Freelances : la nouvelle arme des banques

La finance française traverse une mutation profonde, à la croisée de la transformation digitale, de nouvelles contraintes réglementaires et d’une évolution des attentes en matière d’emploi. Face à ces défis, les banques et assurances délaissent progressivement les schémas traditionnels d’embauche au profit de profils indépendants, plus flexibles et immédiatement opérationnels. Le phénomène, loin d’être marginal, s’accélère et redessine les contours du travail dans un secteur historiquement frileux face au freelancing.
Un boom de 20 % des missions freelance dans le secteur financier
Depuis 2023, les offres de missions issues du secteur banque-assurance ont bondi de 20 %, franchissant le cap des 40.000 missions sur la plateforme Malt contre 33.000 l’an passé. Cette envolée illustre un changement structurel dans la manière dont les acteurs financiers gèrent leurs besoins en compétences, malgré les réticences initiales liées aux exigences réglementaires, à la confidentialité des données et à la complexité de leurs opérations.
Le freelance n’est plus un tabou dans la finance
Longtemps perçus comme des profils périphériques, les freelances trouvent aujourd’hui leur place au cœur des organisations financières. À en croire Grégoire Corcos, fondateur de FinStart, être freelance en finance était encore mal vu il y a quelques années. Désormais, les entreprises privilégient des experts indépendants pour des missions ciblées, souvent au même niveau de compétence que des consultants de grands cabinets, mais avec un meilleur rapport qualité-prix.

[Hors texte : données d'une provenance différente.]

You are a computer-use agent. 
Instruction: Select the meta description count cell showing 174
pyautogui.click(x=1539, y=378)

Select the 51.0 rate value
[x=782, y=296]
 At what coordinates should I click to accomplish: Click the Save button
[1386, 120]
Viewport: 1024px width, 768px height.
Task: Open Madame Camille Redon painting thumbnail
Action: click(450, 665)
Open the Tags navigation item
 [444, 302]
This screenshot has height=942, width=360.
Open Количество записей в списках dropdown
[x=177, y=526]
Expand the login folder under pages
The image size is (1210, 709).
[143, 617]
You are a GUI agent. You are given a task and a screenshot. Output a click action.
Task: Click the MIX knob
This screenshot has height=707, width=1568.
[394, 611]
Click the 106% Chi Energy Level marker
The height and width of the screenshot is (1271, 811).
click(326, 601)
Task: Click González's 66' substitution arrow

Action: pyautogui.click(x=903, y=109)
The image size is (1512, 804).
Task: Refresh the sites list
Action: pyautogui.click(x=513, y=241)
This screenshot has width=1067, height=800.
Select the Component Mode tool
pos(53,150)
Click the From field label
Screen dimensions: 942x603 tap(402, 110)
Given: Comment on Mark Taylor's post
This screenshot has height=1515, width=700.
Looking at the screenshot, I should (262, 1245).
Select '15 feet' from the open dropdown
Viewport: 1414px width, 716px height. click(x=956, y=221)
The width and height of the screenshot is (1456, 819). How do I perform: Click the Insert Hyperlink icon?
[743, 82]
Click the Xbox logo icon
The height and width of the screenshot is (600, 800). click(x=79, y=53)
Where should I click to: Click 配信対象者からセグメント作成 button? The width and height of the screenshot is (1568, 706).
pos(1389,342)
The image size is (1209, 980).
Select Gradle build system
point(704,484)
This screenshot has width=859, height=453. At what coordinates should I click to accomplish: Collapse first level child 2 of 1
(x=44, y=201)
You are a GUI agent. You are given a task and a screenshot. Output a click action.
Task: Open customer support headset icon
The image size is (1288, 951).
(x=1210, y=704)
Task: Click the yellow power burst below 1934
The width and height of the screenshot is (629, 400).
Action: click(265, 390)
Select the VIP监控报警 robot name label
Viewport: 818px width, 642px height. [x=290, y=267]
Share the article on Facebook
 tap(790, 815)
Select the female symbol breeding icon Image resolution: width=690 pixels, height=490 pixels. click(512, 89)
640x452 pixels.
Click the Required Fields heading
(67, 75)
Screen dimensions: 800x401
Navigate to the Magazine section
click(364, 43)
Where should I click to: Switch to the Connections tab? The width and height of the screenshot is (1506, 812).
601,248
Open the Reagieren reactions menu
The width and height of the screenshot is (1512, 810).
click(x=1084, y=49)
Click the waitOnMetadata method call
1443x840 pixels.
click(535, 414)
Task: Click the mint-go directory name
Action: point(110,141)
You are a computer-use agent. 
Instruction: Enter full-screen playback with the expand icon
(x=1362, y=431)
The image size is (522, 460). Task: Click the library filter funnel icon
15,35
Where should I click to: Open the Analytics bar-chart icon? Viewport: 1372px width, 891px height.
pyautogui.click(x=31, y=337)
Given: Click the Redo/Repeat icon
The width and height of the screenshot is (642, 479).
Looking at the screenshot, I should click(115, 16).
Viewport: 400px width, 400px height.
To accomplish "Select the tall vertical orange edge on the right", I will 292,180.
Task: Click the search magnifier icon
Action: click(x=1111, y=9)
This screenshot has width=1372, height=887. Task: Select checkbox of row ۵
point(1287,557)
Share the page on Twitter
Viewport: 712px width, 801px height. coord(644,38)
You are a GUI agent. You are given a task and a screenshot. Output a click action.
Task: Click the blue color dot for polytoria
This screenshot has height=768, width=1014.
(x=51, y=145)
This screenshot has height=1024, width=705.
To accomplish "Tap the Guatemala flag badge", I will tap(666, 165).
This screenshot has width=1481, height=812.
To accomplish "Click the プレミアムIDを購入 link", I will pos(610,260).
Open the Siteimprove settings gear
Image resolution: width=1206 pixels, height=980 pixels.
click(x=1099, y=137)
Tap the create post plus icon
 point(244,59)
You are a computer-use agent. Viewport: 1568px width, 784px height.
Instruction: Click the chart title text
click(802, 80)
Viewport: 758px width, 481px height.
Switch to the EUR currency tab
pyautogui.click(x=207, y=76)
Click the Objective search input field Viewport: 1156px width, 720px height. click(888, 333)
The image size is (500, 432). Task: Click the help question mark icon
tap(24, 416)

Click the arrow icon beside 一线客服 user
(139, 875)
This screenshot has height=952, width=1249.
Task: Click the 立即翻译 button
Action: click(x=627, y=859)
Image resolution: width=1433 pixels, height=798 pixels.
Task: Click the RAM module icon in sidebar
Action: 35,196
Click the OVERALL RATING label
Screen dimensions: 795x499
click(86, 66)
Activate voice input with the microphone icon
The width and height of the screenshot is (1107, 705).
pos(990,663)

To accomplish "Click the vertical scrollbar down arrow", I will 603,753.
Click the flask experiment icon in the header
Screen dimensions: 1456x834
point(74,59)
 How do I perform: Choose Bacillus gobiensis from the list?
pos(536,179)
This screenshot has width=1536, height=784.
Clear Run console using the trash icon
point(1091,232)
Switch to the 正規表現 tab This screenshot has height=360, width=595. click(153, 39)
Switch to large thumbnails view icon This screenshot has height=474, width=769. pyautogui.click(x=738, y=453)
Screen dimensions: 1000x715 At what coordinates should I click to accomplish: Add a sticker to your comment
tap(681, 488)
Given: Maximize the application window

Moins de CDI, plus de flexibilité : le basculement de l’emploi bancaire
Le recours aux freelances s’inscrit dans un contexte de baisse générale des recrutements traditionnels. En 2024, seuls 38.600 contrats (CDI/CDD) ont été signés dans les banques, soit une chute de 13,5 % par rapport à l’année précédente. Si cette tendance se poursuit, la part des contrats courts – freelances et alternants – pourrait rapidement dépasser celle des embauches classiques, même si les établissements affirment encore que le phénomène reste limité.
Des free-lances pour des fonctions désormais stratégiques
Autre évolution majeure : les freelances ne sont plus cantonnés aux fonctions de soutien. Leurs missions touchent désormais à des postes stratégiques comme contrôleur de gestion, expert en risques, administrateur système ou encore développeur Cobol. Certaines banques sont même allées jusqu’à confier à un freelance un poste de chief of staff, directement rattaché à la direction générale, chargé de piloter la mise en œuvre de la réglementation Dora.
Les réformes réglementaires, un moteur du freelancing bancaire
L’adaptation aux réglementations complexes comme Bâle III génère une forte demande de profils experts et disponibles rapidement. Ces projets impliquent des révisions massives des processus de reporting et mobilisent des équipes mixtes de salariés, consultants et indépendants. Dans certains cas, jusqu’à 30 personnes à temps plein ont été déployées pendant plusieurs mois, preuve de l’importance stratégique de ces transformations.
La révolution numérique renforce l’appétit pour les freelances tech
La digitalisation à marche forcée du secteur pousse les banques à renforcer leurs effectifs IT. Des projets d’envergure, comme Orion chez BPCE, nécessitent des compétences pointues (cloud, IA générative, data) que seul le marché freelance peut parfois offrir, en raison de la rareté des talents. Ces profils, indispensables pour mener les grandes transitions numériques, deviennent incontournables dans l’équation stratégique des établissements financiers.
Conclusion
Mais cette flexibilité a un coût, et pas seulement financier. Les freelances, qui facturent en moyenne 660 euros par jour dans la finance (contre 570 euros dans les autres secteurs), peuvent devenir des "hommes-clés" difficiles à remplacer en cas de départ anticipé. Le recours accru à ces statuts précaires (freelances, alternants) peut également accroître les risques de fraude, comme l’ont révélé récemment plusieurs affaires. En quête d’agilité, les banques devront désormais équilibrer rapidité d’exécution, sécurité des opérations… et maîtrise des coûts.